We are firmly and solidly planted in the technology age. Training on future technology offerings is key. Investing in employee development, growth and engagement is key to success.
The ETRM Group helps law firms, corporations and federal, state, and local governments protect data, leverage technology and optimize workflows. The company views cybersecurity as the foundation of every successful legal and technology process, whether it is eDiscovery, managed review or adapting to new standards like remote workforces. Its team of lawyers and technologists have more than 100 years of collective experience in cybersecurity and information assurance, having served the Department of Defense, the U.S. Department of Treasury, the Federal Trade Commission, the White House, Fortune 500 corporations, and more. The ETRM Group is an accredited services provider for the Association of Corporate Counsel’s Data Steward Program.
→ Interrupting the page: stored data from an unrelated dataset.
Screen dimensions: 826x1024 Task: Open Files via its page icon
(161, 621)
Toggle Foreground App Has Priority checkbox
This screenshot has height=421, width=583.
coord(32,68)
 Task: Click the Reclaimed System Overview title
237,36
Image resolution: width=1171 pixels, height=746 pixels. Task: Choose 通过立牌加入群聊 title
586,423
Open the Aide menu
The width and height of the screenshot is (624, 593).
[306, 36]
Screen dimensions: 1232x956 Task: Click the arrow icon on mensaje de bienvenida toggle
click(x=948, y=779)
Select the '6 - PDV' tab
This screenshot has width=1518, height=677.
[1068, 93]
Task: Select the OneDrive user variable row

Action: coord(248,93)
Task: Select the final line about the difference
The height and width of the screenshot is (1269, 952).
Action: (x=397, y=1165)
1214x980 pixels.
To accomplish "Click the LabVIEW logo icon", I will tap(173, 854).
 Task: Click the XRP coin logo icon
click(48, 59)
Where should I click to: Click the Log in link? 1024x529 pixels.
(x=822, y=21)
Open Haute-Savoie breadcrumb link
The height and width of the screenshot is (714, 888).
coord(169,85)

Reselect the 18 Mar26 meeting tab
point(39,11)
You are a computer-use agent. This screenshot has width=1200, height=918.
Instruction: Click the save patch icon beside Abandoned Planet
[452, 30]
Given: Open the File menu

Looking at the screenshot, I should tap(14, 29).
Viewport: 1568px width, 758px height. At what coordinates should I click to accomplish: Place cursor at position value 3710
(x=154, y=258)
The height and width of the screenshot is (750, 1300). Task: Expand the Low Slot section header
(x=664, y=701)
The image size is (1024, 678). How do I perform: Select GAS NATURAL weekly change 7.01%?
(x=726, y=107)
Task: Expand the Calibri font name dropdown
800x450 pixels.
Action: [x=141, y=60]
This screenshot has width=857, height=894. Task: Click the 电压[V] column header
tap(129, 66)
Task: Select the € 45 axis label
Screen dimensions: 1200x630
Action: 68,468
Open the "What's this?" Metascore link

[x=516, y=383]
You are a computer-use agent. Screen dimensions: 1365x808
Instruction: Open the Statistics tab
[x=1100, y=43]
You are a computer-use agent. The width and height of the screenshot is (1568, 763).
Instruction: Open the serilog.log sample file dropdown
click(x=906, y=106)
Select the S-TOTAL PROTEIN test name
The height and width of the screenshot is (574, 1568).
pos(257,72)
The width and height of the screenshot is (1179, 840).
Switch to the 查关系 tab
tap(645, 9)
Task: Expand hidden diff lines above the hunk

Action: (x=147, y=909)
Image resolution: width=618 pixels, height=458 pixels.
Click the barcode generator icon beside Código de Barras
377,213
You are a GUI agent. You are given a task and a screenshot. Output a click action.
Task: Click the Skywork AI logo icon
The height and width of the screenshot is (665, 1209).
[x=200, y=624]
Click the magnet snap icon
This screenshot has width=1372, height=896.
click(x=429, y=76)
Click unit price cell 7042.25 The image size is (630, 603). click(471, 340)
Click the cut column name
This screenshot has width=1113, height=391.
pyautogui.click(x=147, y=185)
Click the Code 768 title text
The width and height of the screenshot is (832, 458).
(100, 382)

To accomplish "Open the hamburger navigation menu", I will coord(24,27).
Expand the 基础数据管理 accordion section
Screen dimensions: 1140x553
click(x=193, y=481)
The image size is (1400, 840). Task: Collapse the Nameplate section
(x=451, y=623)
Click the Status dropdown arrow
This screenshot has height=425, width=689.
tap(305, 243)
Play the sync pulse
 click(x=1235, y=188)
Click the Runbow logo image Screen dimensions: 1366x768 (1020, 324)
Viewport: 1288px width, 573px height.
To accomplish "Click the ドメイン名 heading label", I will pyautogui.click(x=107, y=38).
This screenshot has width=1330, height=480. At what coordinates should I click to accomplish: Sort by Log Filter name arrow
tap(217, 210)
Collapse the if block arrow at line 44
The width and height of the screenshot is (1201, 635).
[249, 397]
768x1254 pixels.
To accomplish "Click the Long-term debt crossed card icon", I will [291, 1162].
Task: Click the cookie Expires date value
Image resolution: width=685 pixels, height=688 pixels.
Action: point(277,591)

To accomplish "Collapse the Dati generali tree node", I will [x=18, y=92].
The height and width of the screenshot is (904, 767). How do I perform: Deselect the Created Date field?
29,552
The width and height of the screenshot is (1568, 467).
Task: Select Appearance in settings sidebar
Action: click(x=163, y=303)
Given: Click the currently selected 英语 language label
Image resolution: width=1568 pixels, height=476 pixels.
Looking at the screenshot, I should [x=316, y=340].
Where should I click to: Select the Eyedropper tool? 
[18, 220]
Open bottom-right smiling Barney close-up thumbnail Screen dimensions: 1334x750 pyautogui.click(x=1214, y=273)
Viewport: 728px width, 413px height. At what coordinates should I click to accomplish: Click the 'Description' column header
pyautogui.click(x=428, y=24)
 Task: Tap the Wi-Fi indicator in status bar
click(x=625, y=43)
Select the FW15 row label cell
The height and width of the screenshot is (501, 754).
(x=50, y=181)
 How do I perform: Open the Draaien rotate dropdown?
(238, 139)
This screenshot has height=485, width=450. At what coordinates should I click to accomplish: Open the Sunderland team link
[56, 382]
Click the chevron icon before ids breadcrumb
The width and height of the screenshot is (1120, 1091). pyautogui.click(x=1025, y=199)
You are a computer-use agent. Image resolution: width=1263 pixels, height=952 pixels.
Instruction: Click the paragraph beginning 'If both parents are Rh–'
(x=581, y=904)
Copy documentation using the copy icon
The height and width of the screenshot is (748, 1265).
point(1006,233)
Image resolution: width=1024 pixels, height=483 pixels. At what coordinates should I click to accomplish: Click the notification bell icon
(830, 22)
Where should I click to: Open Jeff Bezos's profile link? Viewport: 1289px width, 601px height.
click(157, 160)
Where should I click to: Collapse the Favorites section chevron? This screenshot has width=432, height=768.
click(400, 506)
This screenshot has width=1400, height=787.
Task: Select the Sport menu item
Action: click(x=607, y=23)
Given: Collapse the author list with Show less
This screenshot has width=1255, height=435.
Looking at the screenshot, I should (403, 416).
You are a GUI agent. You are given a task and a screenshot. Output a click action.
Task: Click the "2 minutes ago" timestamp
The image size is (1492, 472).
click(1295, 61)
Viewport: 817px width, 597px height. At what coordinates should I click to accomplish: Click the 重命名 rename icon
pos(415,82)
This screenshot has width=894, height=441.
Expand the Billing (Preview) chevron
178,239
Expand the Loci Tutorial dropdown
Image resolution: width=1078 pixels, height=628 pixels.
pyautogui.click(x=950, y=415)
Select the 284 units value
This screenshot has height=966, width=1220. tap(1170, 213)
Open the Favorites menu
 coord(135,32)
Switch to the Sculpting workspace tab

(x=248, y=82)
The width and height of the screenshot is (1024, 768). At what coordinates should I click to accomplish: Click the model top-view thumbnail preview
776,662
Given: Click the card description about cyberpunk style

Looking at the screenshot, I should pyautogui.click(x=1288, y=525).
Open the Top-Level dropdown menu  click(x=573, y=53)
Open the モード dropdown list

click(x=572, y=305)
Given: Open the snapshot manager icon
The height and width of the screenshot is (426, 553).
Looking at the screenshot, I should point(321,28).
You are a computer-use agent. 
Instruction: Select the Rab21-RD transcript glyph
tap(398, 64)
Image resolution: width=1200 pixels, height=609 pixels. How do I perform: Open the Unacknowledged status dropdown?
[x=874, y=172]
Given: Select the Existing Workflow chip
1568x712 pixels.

Kenya Parrish-Dixon is formerly the Director of White House Information Governance for the Executive Office of the President. She oversaw the e-Discovery and FOIA Unit, Digital Forensics Unit, Digital Forensics Lab, Records Management Unit and Information Assurance. Kenya rebuilt the digital forensics lab and modernized its capabilities. Currently, she is the General Counsel and the Chief Operations Officer for Empire Technologies Risk Management Group, a cybersecurity, Information Governance, eDiscovery and Managed Review corporate holding company.